[v2,1/2] cpu/hotplug: introduce 'num_dying_cpus' to get dying CPUs count

Message ID 20230406015629.1804722-2-yebin@huaweicloud.com
State New
Headers
Series fix dying cpu compare race |

Commit Message

Ye Bin April 6, 2023, 1:56 a.m. UTC
  From: Ye Bin <yebin10@huawei.com>

Introduce '__num_dying_cpus' variable to cache the number of dying CPUs
in the core and just return the cached variable.

Signed-off-by: Ye Bin <yebin10@huawei.com>
---
 include/linux/cpumask.h | 20 ++++++++++++++++----
 kernel/cpu.c            |  2 ++
 2 files changed, 18 insertions(+), 4 deletions(-)
  

Comments

Yury Norov April 10, 2023, 5:42 p.m. UTC | #1
On Thu, Apr 06, 2023 at 09:56:28AM +0800, Ye Bin wrote:
> From: Ye Bin <yebin10@huawei.com>
> 
> Introduce '__num_dying_cpus' variable to cache the number of dying CPUs
> in the core and just return the cached variable.
> 
> Signed-off-by: Ye Bin <yebin10@huawei.com>

It looks like you didn't address any comments for v1. Can you please
do that? Otherwise, NAK.

Thanks,
Yury
  
Thomas Gleixner April 10, 2023, 8:12 p.m. UTC | #2
On Thu, Apr 06 2023 at 09:56, Ye Bin wrote:
> From: Ye Bin <yebin10@huawei.com>
>
> Introduce '__num_dying_cpus' variable to cache the number of dying CPUs
> in the core and just return the cached variable.

Why?

That atomic counter is racy too if read and acted upon w/o having CPUs
read locked.

All it does is making the race window smaller vs. the cpumask_weight()
based implementation. It's still racy and incorrect.

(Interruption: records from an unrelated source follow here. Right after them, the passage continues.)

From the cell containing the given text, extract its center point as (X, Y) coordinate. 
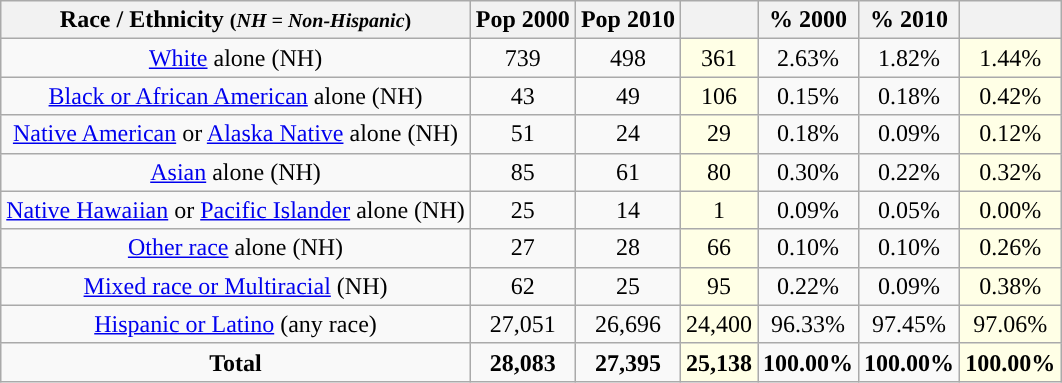
0.00% (1010, 210)
24,400 (718, 324)
28 (628, 248)
106 (718, 96)
61 (628, 172)
Mixed race or Multiracial (NH) (236, 286)
28,083 (522, 362)
97.06% (1010, 324)
0.15% (808, 96)
43 (522, 96)
Hispanic or Latino (any race) (236, 324)
95 (718, 286)
80 (718, 172)
0.38% (1010, 286)
Native Hawaiian or Pacific Islander alone (NH) (236, 210)
361 (718, 58)
Native American or Alaska Native alone (NH) (236, 134)
% 2010 (910, 20)
51 (522, 134)
66 (718, 248)
0.05% (910, 210)
1 (718, 210)
14 (628, 210)
0.42% (1010, 96)
White alone (NH) (236, 58)
Asian alone (NH) (236, 172)
Pop 2010 (628, 20)
49 (628, 96)
% 2000 (808, 20)
0.30% (808, 172)
29 (718, 134)
498 (628, 58)
96.33% (808, 324)
Race / Ethnicity (NH = Non-Hispanic) (236, 20)
739 (522, 58)
24 (628, 134)
1.44% (1010, 58)
0.32% (1010, 172)
85 (522, 172)
27,395 (628, 362)
27 (522, 248)
1.82% (910, 58)
62 (522, 286)
2.63% (808, 58)
Other race alone (NH) (236, 248)
Total (236, 362)
Pop 2000 (522, 20)
26,696 (628, 324)
0.12% (1010, 134)
0.26% (1010, 248)
27,051 (522, 324)
97.45% (910, 324)
Black or African American alone (NH) (236, 96)
25,138 (718, 362)
Output the (X, Y) coordinate of the center of the cell containing the given text.  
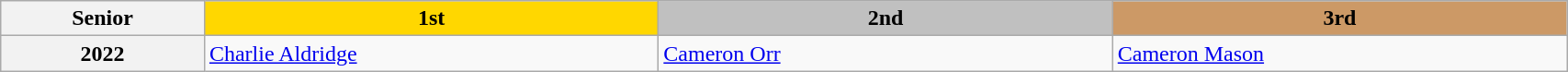
3rd (1339, 18)
Cameron Orr (886, 53)
1st (431, 18)
2nd (886, 18)
Cameron Mason (1339, 53)
2022 (103, 53)
Senior (103, 18)
Charlie Aldridge (431, 53)
Determine the (x, y) coordinate at the center of the cell enclosing the given text.  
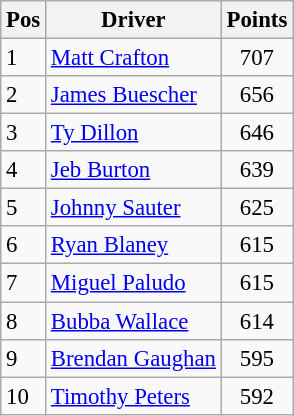
8 (24, 321)
Jeb Burton (134, 170)
614 (256, 321)
5 (24, 208)
656 (256, 95)
595 (256, 358)
6 (24, 245)
Pos (24, 20)
Matt Crafton (134, 58)
Miguel Paludo (134, 283)
Driver (134, 20)
646 (256, 133)
Johnny Sauter (134, 208)
7 (24, 283)
1 (24, 58)
Points (256, 20)
Ryan Blaney (134, 245)
9 (24, 358)
James Buescher (134, 95)
Ty Dillon (134, 133)
Bubba Wallace (134, 321)
10 (24, 396)
3 (24, 133)
639 (256, 170)
Timothy Peters (134, 396)
4 (24, 170)
Brendan Gaughan (134, 358)
2 (24, 95)
625 (256, 208)
592 (256, 396)
707 (256, 58)
For the text-containing cell, return its midpoint in (x, y) coordinate format. 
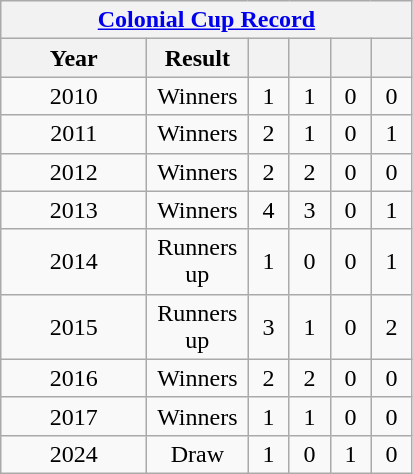
2011 (74, 134)
2024 (74, 454)
2015 (74, 326)
2016 (74, 378)
2014 (74, 262)
2010 (74, 96)
2013 (74, 210)
Result (198, 58)
Draw (198, 454)
2017 (74, 416)
4 (268, 210)
Colonial Cup Record (206, 20)
Year (74, 58)
2012 (74, 172)
Detect which cell encompasses the target text, then output its [x, y] center coordinate. 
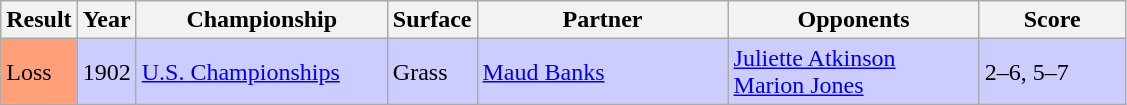
U.S. Championships [262, 72]
Maud Banks [602, 72]
1902 [106, 72]
Surface [432, 20]
2–6, 5–7 [1052, 72]
Year [106, 20]
Opponents [854, 20]
Juliette Atkinson Marion Jones [854, 72]
Partner [602, 20]
Loss [39, 72]
Score [1052, 20]
Grass [432, 72]
Championship [262, 20]
Result [39, 20]
Scan for the cell matching the given text and deliver its (x, y) coordinate at center. 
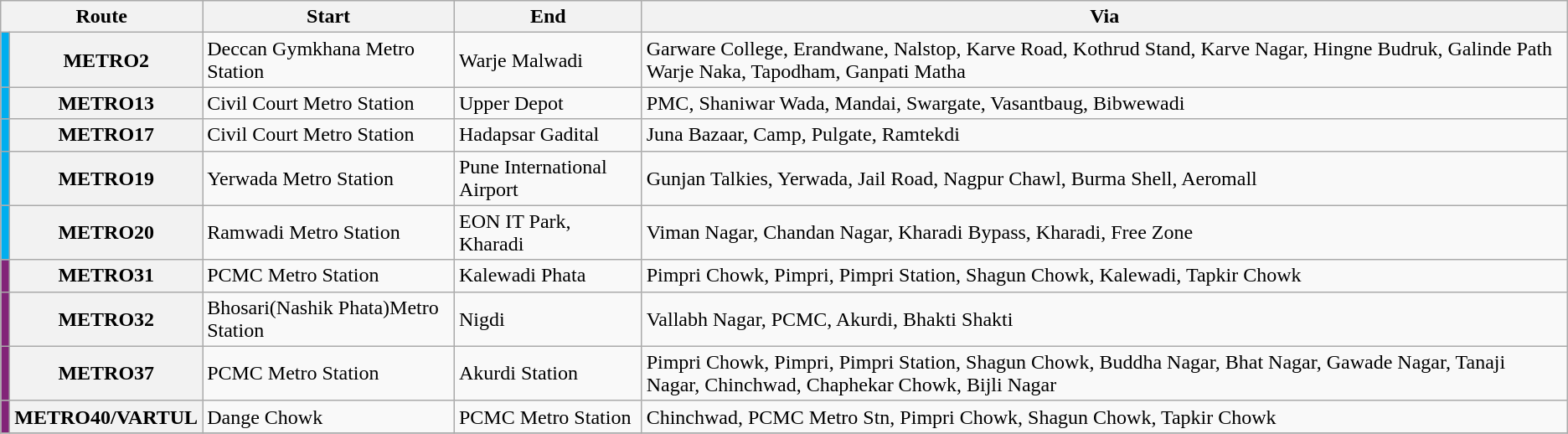
Garware College, Erandwane, Nalstop, Karve Road, Kothrud Stand, Karve Nagar, Hingne Budruk, Galinde Path Warje Naka, Tapodham, Ganpati Matha (1104, 60)
Warje Malwadi (548, 60)
Route (102, 17)
Vallabh Nagar, PCMC, Akurdi, Bhakti Shakti (1104, 318)
METRO19 (106, 178)
Yerwada Metro Station (328, 178)
Chinchwad, PCMC Metro Stn, Pimpri Chowk, Shagun Chowk, Tapkir Chowk (1104, 416)
End (548, 17)
Gunjan Talkies, Yerwada, Jail Road, Nagpur Chawl, Burma Shell, Aeromall (1104, 178)
Pimpri Chowk, Pimpri, Pimpri Station, Shagun Chowk, Buddha Nagar, Bhat Nagar, Gawade Nagar, Tanaji Nagar, Chinchwad, Chaphekar Chowk, Bijli Nagar (1104, 374)
METRO32 (106, 318)
PMC, Shaniwar Wada, Mandai, Swargate, Vasantbaug, Bibwewadi (1104, 103)
Nigdi (548, 318)
METRO2 (106, 60)
Dange Chowk (328, 416)
METRO37 (106, 374)
Kalewadi Phata (548, 276)
Viman Nagar, Chandan Nagar, Kharadi Bypass, Kharadi, Free Zone (1104, 233)
Hadapsar Gadital (548, 135)
Via (1104, 17)
Deccan Gymkhana Metro Station (328, 60)
Start (328, 17)
Pune International Airport (548, 178)
METRO20 (106, 233)
METRO31 (106, 276)
Pimpri Chowk, Pimpri, Pimpri Station, Shagun Chowk, Kalewadi, Tapkir Chowk (1104, 276)
METRO17 (106, 135)
METRO13 (106, 103)
Akurdi Station (548, 374)
Juna Bazaar, Camp, Pulgate, Ramtekdi (1104, 135)
EON IT Park, Kharadi (548, 233)
Bhosari(Nashik Phata)Metro Station (328, 318)
Ramwadi Metro Station (328, 233)
METRO40/VARTUL (106, 416)
Upper Depot (548, 103)
From the cell containing the given text, extract its center point as (x, y) coordinate. 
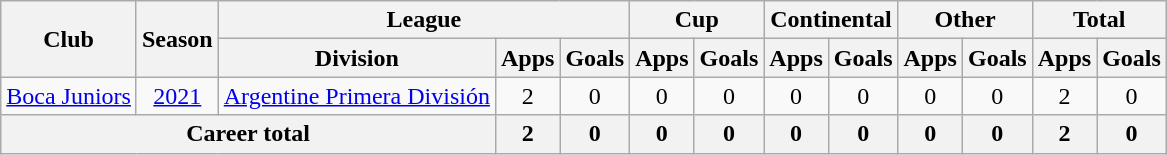
Argentine Primera División (356, 96)
Continental (831, 20)
League (424, 20)
Boca Juniors (69, 96)
Total (1099, 20)
Division (356, 58)
Season (177, 39)
Cup (697, 20)
Club (69, 39)
Other (965, 20)
2021 (177, 96)
Career total (248, 134)
Search for the cell housing the specified text and yield its [x, y] center coordinate. 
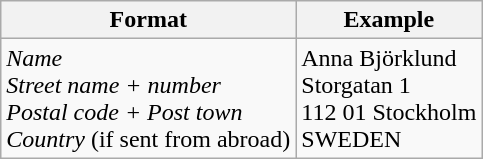
Example [389, 20]
NameStreet name + numberPostal code + Post townCountry (if sent from abroad) [148, 98]
Format [148, 20]
Anna BjörklundStorgatan 1112 01 StockholmSWEDEN [389, 98]
Find where the given text appears and provide that cell's center as [x, y] coordinate. 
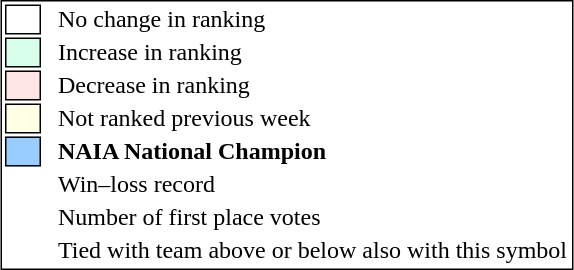
Decrease in ranking [312, 85]
Tied with team above or below also with this symbol [312, 251]
No change in ranking [312, 19]
Not ranked previous week [312, 119]
Increase in ranking [312, 53]
Win–loss record [312, 185]
Number of first place votes [312, 217]
NAIA National Champion [312, 151]
Find where the given text appears and provide that cell's center as (x, y) coordinate. 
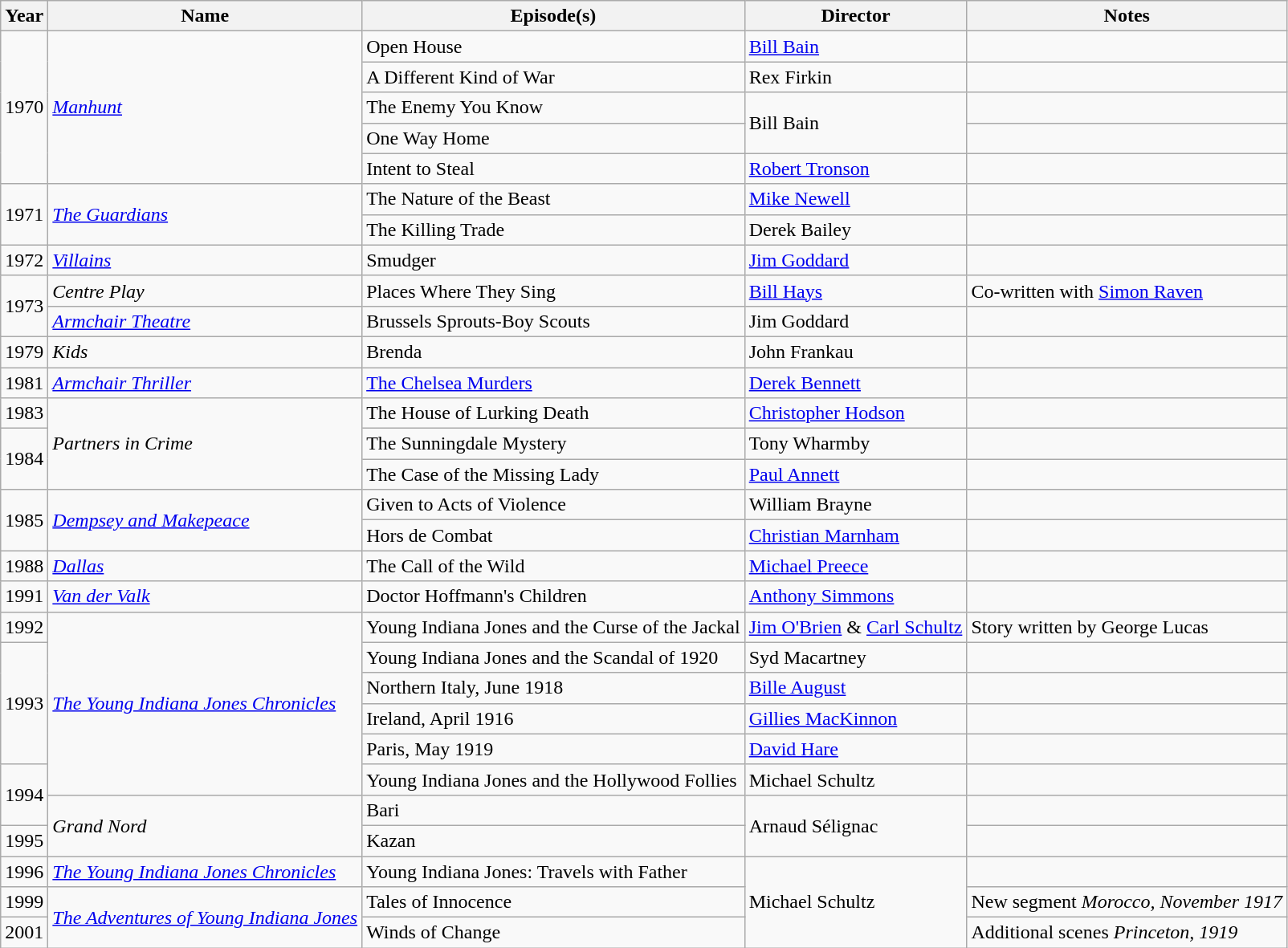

So no, this is not going to happen.

Thanks,

        tglx
  

Patch

diff --git a/include/linux/cpumask.h b/include/linux/cpumask.h
index 2a61ddcf8321..8127fd598f51 100644
--- a/include/linux/cpumask.h
+++ b/include/linux/cpumask.h
@@ -135,6 +135,8 @@  extern struct cpumask __cpu_dying_mask;
 
 extern atomic_t __num_online_cpus;
 
+extern atomic_t __num_dying_cpus;
+
 extern cpumask_t cpus_booted_once_mask;
 
 static __always_inline void cpu_max_bits_warn(unsigned int cpu, unsigned int bits)
@@ -1018,10 +1020,14 @@  set_cpu_active(unsigned int cpu, bool active)
 static __always_inline void
 set_cpu_dying(unsigned int cpu, bool dying)
 {
-	if (dying)
-		cpumask_set_cpu(cpu, &__cpu_dying_mask);
-	else
-		cpumask_clear_cpu(cpu, &__cpu_dying_mask);
+	if (dying) {
+		if (!cpumask_test_and_set_cpu(cpu, &__cpu_dying_mask))
+			atomic_inc(&__num_dying_cpus);
+	}
+	else {
+		if (cpumask_test_and_clear_cpu(cpu, &__cpu_dying_mask))
+			atomic_dec(&__num_dying_cpus);
+	}
 }
 
 /**
@@ -1073,6 +1079,11 @@  static __always_inline unsigned int num_online_cpus(void)
 {
 	return arch_atomic_read(&__num_online_cpus);
 }
+
+static __always_inline unsigned int num_dying_cpus(void)
+{
+	return arch_atomic_read(&__num_dying_cpus);
+}
 #define num_possible_cpus()	cpumask_weight(cpu_possible_mask)
 #define num_present_cpus()	cpumask_weight(cpu_present_mask)
 #define num_active_cpus()	cpumask_weight(cpu_active_mask)
@@ -1108,6 +1119,7 @@  static __always_inline bool cpu_dying(unsigned int cpu)
 #define num_possible_cpus()	1U
 #define num_present_cpus()	1U
 #define num_active_cpus()	1U
+#define num_dying_cpus()	0U
 
 static __always_inline bool cpu_online(unsigned int cpu)
 {
diff --git a/kernel/cpu.c b/kernel/cpu.c
index f4a2c5845bcb..1c96c04cb259 100644
--- a/kernel/cpu.c
+++ b/kernel/cpu.c
@@ -2662,6 +2662,8 @@  EXPORT_SYMBOL(__cpu_dying_mask);
 atomic_t __num_online_cpus __read_mostly;
 EXPORT_SYMBOL(__num_online_cpus);
 
+atomic_t __num_dying_cpus __read_mostly;
+
 void init_cpu_present(const struct cpumask *src)
 {
 	cpumask_copy(&__cpu_present_mask, src);